> [What you are asked to do]
Drop the pictures and repeat the remaining data exactly.

-- Raw data follows --

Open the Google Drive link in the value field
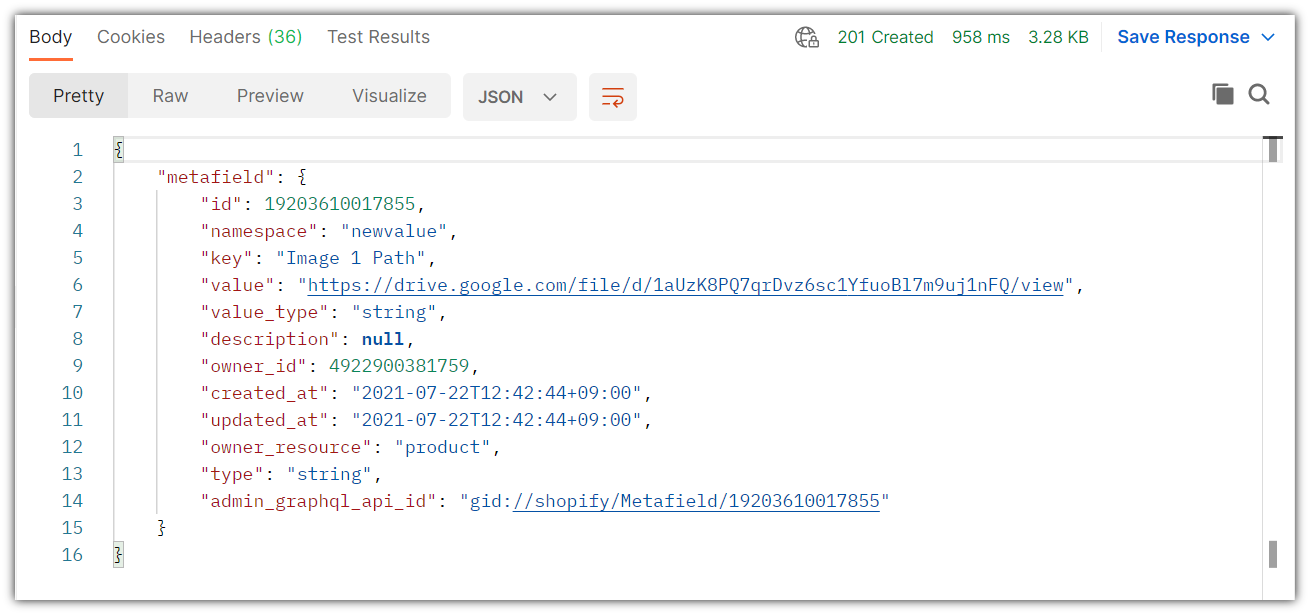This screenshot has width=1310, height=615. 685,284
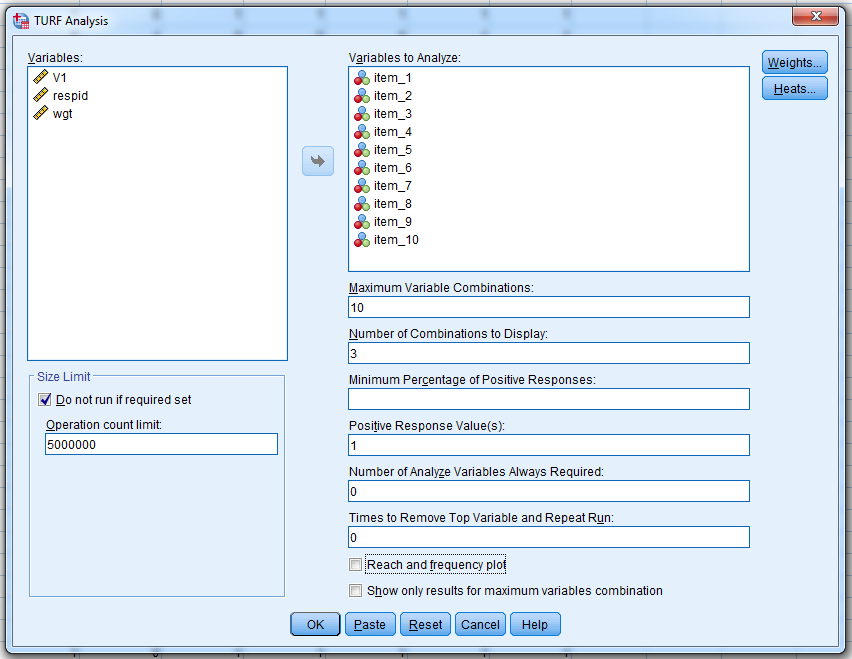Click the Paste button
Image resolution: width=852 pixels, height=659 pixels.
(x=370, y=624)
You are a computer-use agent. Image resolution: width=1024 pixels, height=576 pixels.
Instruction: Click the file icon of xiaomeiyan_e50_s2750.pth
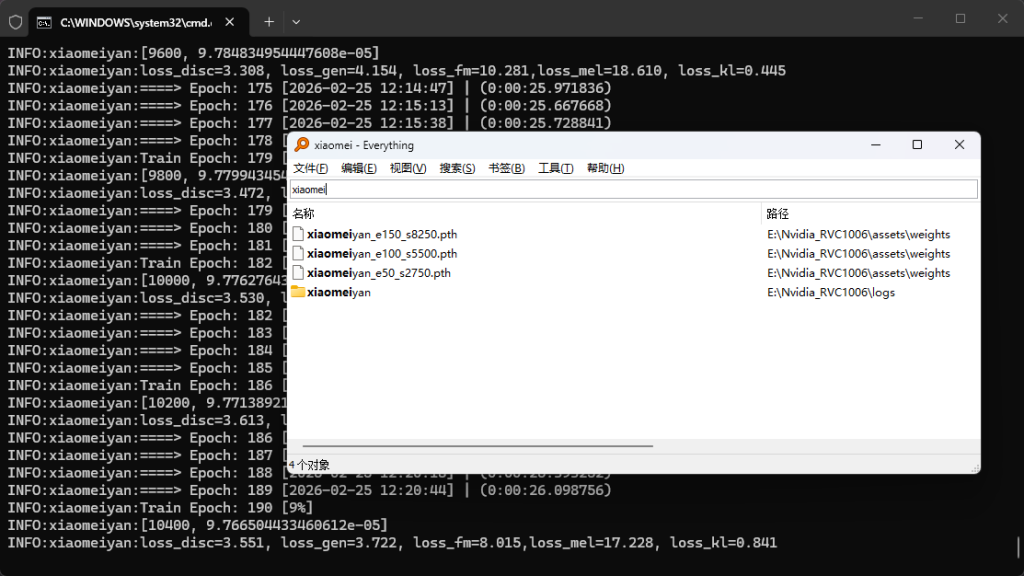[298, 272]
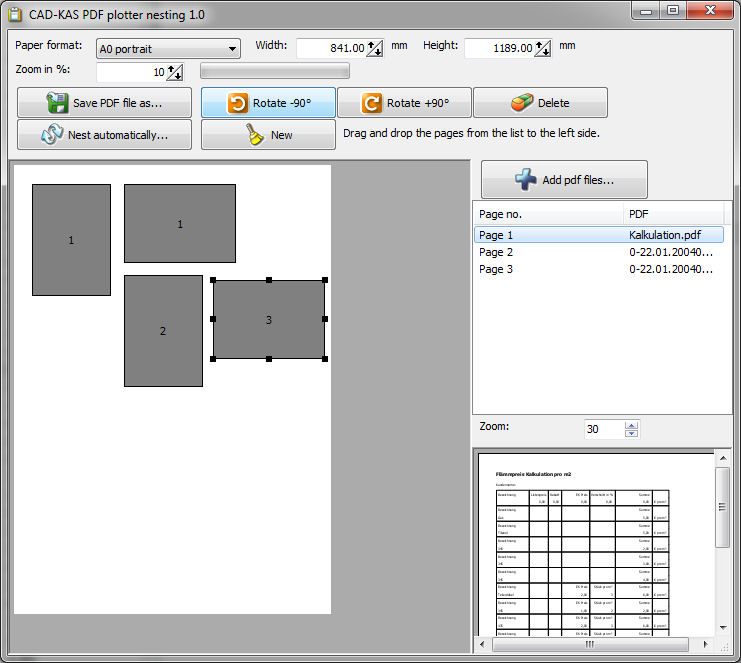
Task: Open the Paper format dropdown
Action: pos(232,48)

-- Raw data concluded --

> [Exercise response]
Open the Google Drive link in the value field
This screenshot has width=1310, height=615. 685,284
Click the Paste button
Image resolution: width=852 pixels, height=659 pixels.
(x=370, y=624)
You are a computer-use agent. Image resolution: width=1024 pixels, height=576 pixels.
Instruction: Click the file icon of xiaomeiyan_e50_s2750.pth
[298, 272]
Task: Open the Paper format dropdown
Action: pos(232,48)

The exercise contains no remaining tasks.